Top of Records provided

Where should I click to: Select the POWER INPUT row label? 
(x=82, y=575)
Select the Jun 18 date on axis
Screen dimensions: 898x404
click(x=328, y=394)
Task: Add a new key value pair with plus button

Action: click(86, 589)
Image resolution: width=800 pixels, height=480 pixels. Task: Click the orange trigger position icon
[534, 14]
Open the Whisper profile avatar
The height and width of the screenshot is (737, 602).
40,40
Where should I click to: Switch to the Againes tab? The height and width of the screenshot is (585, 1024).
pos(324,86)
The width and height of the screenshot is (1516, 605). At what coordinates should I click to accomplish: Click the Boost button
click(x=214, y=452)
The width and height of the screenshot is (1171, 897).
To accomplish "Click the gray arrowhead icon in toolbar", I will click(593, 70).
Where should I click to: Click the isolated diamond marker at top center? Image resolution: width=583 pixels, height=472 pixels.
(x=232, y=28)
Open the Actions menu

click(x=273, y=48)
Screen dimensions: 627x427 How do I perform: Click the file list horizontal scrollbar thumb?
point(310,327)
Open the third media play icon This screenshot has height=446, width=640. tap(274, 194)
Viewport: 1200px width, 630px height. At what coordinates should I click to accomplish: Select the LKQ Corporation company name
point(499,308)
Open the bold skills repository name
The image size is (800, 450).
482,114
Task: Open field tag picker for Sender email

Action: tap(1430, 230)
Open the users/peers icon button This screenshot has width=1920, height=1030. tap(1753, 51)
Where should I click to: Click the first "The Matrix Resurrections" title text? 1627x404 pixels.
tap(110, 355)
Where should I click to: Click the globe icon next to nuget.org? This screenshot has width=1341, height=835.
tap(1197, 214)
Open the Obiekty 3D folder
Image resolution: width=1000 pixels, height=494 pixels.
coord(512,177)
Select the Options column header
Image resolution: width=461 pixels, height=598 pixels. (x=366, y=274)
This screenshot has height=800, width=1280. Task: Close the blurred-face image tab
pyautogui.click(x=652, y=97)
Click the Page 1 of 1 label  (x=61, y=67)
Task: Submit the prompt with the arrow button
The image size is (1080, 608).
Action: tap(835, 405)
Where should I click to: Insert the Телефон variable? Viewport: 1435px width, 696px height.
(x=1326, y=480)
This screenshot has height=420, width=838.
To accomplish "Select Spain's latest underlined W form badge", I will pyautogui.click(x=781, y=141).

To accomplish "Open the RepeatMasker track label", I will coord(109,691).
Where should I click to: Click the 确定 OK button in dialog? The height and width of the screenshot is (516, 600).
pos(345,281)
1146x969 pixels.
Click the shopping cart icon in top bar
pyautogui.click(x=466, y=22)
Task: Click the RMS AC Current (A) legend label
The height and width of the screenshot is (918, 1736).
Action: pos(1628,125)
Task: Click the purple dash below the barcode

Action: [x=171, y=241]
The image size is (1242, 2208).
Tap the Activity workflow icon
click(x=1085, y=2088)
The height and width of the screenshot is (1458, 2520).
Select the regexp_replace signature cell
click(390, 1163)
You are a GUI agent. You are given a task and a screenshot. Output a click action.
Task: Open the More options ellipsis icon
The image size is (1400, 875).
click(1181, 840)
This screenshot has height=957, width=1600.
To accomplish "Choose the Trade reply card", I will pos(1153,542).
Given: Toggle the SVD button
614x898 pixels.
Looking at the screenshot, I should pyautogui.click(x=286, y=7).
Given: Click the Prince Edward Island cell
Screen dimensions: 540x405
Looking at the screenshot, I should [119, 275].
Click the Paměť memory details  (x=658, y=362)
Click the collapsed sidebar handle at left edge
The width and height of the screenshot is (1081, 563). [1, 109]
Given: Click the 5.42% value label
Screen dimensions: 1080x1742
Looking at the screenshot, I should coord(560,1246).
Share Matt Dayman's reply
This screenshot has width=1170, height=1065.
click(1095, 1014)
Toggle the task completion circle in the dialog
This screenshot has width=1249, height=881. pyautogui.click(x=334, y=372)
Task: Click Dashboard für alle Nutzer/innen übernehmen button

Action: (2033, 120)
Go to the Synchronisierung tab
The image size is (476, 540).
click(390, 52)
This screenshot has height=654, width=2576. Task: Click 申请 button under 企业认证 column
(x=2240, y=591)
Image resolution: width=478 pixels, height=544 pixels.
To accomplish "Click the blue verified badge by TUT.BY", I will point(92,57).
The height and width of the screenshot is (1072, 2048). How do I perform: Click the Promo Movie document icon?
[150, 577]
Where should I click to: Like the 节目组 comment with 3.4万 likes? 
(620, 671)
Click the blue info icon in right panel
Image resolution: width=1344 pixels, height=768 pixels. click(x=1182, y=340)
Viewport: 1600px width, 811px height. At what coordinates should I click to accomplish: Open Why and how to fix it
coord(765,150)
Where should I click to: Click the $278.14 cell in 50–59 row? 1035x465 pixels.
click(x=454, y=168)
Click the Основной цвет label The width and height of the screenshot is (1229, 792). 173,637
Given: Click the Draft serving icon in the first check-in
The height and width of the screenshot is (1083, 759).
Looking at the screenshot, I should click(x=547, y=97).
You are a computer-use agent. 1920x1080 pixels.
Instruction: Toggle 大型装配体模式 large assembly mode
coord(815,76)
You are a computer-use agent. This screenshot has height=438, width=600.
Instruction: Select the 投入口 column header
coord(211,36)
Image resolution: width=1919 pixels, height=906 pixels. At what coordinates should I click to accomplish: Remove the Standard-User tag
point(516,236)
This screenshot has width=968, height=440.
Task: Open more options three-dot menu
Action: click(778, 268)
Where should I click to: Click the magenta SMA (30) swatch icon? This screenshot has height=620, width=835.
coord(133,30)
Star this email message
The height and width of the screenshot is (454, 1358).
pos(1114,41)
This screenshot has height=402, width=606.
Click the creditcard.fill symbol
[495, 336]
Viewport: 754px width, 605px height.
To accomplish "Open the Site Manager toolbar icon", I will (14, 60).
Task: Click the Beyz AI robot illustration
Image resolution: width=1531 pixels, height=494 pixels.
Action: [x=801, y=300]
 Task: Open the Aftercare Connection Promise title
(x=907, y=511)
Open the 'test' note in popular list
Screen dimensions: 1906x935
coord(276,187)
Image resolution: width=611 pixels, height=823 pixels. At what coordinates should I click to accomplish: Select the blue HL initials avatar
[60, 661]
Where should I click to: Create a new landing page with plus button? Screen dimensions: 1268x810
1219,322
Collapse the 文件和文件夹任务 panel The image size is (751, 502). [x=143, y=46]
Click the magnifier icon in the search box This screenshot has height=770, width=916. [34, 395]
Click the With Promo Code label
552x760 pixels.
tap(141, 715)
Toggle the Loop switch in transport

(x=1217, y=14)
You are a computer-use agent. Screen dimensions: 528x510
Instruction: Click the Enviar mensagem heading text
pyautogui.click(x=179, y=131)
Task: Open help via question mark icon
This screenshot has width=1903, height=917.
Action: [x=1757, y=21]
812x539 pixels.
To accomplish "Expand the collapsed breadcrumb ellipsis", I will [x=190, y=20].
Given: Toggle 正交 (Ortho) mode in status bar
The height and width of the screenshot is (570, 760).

Bottom of Records provided

Your assignment →
Only lines of the data holding the word "will" go in the answer. Please copy each of them.

Exercise solution →
To accomplish "Click the gray arrowhead icon in toolbar", I will click(593, 70).
To accomplish "Select Spain's latest underlined W form badge", I will pyautogui.click(x=781, y=141).
To accomplish "Open the RepeatMasker track label", I will coord(109,691).
To accomplish "Choose the Trade reply card", I will pos(1153,542).
To accomplish "Click the blue verified badge by TUT.BY", I will point(92,57).
To accomplish "Open the Site Manager toolbar icon", I will (14, 60).
To accomplish "Expand the collapsed breadcrumb ellipsis", I will [x=190, y=20].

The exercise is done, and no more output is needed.